Would you work out how many lines below include the word "scrollbar"? Only that number is wanted.
-- Provided data follows --
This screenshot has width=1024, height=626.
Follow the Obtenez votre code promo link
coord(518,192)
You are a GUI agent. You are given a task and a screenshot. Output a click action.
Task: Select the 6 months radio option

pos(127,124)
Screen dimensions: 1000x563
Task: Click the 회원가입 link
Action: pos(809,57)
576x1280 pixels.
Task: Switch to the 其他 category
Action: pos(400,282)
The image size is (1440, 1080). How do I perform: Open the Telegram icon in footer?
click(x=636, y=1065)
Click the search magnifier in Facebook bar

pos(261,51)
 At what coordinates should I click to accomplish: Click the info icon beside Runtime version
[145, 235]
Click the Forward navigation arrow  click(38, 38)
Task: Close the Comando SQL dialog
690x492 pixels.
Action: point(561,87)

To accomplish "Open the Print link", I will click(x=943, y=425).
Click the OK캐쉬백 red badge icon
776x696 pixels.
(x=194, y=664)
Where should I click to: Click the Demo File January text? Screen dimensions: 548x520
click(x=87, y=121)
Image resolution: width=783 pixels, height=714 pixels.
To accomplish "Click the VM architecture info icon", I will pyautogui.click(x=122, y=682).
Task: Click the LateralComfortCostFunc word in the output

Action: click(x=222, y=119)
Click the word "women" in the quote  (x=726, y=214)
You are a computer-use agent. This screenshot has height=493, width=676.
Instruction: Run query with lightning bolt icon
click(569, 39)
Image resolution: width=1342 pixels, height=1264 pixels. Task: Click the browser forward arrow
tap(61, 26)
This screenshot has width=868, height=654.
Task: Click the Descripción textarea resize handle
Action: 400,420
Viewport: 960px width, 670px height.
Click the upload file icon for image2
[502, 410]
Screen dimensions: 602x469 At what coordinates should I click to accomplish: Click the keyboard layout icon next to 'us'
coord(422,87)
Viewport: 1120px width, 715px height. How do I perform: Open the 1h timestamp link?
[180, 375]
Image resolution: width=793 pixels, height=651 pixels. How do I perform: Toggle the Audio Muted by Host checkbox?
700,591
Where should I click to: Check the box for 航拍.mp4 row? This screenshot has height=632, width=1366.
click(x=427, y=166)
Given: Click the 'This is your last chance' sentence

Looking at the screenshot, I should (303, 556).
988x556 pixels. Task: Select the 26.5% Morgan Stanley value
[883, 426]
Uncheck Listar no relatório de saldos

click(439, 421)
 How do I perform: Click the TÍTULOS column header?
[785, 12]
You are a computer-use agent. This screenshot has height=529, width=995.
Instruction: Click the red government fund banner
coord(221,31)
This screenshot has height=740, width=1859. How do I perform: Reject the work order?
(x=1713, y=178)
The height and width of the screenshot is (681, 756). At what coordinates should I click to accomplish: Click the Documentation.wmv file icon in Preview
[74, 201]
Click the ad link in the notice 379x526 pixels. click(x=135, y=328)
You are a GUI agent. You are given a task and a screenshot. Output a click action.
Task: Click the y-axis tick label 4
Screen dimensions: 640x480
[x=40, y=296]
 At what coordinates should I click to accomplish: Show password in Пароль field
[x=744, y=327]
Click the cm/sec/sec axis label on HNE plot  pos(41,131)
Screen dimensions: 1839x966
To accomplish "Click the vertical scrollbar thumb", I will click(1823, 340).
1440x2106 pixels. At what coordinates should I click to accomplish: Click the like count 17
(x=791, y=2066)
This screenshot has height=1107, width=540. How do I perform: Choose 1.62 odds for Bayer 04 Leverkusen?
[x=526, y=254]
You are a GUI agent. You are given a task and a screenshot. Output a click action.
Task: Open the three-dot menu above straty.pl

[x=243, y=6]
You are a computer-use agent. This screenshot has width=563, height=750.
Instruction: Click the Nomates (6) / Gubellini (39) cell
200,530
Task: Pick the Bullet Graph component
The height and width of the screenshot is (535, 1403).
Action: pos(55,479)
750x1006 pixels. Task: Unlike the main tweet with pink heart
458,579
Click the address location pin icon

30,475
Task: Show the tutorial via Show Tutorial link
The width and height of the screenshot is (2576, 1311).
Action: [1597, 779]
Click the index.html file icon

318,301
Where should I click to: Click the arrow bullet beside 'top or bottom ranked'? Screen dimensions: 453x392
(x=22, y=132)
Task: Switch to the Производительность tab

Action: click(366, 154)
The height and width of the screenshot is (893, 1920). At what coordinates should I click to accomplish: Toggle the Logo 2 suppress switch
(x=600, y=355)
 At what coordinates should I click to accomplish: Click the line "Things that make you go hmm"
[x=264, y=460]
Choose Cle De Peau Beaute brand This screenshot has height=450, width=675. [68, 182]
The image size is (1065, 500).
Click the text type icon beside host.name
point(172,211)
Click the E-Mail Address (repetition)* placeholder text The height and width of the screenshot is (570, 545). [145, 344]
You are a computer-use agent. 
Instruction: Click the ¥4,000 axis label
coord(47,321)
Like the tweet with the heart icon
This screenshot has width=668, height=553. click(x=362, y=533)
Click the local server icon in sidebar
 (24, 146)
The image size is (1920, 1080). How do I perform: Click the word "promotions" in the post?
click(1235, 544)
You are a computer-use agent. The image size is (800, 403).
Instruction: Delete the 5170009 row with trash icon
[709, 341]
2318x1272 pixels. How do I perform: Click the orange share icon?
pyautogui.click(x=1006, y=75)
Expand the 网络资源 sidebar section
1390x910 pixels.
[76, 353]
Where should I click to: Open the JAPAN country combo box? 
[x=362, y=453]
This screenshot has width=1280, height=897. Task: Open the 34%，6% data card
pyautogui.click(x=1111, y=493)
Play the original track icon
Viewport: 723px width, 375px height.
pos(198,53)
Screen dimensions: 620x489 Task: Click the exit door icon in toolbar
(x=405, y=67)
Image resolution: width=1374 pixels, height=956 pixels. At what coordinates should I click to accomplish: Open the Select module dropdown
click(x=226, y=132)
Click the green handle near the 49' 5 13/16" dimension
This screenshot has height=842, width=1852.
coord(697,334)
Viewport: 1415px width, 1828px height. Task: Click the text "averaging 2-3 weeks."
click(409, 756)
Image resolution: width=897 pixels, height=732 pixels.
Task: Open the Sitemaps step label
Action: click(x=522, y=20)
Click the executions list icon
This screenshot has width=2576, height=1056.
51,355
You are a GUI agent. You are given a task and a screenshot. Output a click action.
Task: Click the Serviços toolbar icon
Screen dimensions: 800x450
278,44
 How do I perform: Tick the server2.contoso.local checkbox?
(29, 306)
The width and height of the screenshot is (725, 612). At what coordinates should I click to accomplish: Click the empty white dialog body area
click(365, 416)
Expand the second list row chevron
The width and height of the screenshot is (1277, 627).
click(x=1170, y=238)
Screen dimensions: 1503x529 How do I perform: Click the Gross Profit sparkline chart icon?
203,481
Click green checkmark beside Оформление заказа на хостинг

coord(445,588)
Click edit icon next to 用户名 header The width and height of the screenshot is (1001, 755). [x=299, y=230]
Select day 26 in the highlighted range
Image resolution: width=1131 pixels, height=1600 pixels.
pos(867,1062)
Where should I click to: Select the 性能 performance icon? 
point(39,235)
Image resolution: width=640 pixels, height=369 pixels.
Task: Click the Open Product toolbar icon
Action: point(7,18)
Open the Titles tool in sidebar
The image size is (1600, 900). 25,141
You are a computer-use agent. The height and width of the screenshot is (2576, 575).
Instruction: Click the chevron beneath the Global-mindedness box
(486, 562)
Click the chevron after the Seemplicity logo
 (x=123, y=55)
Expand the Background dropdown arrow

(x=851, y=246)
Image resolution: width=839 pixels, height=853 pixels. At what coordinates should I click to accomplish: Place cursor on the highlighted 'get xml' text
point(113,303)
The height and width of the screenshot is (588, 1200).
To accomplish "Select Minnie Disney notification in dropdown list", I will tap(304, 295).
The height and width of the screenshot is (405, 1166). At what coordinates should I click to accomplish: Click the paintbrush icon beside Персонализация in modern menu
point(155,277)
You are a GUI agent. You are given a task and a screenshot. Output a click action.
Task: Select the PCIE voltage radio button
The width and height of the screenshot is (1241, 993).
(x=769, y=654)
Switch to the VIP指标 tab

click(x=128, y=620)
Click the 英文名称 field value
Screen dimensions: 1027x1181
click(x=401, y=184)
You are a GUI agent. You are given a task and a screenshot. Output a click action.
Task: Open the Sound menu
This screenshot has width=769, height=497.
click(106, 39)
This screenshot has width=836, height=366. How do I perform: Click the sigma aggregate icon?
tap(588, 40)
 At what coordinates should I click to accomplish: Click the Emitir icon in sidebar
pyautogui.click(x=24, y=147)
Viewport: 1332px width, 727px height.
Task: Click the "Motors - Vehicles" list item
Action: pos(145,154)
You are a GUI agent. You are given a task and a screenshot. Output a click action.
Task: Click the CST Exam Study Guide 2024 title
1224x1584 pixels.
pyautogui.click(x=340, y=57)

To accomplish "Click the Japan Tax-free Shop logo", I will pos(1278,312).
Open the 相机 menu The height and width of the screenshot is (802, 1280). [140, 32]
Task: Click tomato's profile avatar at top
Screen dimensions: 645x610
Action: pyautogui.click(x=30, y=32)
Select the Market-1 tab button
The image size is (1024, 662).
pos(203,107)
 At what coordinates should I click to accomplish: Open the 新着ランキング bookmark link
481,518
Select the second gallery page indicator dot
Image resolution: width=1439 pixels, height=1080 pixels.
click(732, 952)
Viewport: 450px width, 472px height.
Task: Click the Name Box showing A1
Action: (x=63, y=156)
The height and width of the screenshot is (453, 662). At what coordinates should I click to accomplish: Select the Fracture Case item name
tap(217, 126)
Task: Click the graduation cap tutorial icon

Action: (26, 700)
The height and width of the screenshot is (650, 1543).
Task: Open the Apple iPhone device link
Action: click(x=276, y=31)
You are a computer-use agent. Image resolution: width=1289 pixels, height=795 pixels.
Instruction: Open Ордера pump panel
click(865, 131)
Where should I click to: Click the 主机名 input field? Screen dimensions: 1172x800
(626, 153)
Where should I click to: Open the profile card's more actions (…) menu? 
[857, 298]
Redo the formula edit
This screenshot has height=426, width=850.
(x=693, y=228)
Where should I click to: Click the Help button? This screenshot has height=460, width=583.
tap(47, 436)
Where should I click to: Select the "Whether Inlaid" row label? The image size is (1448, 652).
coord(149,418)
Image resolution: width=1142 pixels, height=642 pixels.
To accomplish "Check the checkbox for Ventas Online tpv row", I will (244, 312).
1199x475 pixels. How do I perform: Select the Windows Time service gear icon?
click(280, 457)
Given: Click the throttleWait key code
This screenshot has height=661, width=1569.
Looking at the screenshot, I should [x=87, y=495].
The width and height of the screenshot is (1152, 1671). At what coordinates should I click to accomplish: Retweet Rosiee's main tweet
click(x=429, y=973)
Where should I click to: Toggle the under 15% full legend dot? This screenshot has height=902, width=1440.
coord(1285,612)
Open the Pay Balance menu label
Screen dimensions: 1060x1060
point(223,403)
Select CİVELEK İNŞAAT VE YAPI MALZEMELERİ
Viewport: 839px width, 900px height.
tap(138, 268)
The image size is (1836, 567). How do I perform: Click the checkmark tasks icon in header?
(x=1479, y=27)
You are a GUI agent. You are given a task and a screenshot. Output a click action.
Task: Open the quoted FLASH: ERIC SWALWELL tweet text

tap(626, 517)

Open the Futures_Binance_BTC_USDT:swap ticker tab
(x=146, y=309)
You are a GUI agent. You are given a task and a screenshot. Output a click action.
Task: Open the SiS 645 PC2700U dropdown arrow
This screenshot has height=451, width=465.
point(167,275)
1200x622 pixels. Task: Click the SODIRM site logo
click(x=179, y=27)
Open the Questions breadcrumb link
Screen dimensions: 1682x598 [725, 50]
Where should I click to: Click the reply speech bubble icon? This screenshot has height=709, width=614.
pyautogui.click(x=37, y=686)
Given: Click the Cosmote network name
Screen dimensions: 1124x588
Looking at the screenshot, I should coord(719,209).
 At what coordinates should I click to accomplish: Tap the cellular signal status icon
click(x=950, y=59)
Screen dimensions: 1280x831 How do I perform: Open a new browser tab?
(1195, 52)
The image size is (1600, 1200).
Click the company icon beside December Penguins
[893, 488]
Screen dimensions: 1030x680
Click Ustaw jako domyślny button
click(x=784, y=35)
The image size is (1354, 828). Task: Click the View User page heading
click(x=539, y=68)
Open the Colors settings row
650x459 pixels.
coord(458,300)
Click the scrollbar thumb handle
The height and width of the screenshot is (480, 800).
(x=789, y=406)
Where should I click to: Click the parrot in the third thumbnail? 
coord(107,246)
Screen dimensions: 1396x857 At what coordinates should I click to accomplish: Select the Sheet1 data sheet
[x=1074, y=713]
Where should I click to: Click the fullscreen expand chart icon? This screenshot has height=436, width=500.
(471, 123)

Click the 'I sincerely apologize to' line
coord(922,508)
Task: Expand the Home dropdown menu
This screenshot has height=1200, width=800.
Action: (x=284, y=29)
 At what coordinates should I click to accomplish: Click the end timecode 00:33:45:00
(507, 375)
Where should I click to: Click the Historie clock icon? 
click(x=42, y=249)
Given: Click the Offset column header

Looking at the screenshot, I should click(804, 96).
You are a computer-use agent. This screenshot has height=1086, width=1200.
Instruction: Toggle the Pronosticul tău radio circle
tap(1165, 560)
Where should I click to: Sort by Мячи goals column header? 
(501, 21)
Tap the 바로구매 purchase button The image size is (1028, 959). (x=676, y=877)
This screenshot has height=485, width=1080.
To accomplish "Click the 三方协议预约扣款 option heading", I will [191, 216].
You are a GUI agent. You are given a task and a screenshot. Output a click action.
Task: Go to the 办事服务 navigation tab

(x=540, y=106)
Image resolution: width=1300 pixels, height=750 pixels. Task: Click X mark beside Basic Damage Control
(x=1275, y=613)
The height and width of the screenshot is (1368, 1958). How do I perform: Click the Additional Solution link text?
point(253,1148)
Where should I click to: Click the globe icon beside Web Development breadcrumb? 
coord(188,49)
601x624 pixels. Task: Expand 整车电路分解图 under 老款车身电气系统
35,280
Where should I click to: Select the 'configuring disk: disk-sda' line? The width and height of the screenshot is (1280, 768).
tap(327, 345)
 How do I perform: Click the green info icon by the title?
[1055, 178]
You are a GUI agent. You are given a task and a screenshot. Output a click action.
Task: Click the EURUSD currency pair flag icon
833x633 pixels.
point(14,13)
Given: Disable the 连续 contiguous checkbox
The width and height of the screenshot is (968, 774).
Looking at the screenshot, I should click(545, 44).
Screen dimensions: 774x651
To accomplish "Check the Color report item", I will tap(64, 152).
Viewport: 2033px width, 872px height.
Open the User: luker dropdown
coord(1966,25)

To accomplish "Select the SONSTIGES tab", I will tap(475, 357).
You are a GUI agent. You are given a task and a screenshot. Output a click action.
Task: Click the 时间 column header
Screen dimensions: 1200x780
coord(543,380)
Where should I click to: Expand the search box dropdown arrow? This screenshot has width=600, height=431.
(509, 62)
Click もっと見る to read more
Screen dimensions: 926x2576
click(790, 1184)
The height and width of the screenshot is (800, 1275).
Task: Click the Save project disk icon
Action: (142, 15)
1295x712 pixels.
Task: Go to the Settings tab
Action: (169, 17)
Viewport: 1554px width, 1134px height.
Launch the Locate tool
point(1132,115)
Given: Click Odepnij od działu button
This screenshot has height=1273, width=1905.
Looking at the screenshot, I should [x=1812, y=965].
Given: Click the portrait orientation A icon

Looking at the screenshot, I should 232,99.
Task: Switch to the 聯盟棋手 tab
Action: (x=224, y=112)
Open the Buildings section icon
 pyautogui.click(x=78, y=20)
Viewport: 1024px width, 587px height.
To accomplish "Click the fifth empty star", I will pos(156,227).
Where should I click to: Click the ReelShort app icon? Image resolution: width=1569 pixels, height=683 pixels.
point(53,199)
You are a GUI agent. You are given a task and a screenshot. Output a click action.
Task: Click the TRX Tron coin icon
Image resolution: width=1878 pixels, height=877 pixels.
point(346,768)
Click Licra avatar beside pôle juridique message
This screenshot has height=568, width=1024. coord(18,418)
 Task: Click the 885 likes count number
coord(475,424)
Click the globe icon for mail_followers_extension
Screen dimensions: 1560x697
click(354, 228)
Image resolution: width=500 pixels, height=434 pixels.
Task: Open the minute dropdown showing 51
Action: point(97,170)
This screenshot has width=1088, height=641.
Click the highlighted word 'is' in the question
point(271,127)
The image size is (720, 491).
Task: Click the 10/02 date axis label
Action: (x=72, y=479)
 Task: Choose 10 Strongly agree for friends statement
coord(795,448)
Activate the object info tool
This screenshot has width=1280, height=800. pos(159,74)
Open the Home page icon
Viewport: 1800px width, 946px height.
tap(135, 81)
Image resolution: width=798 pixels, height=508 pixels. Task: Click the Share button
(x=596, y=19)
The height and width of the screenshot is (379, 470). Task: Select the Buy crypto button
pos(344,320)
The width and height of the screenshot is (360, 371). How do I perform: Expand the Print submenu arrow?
-- Provided data concluded --
__Solved exercise__:
2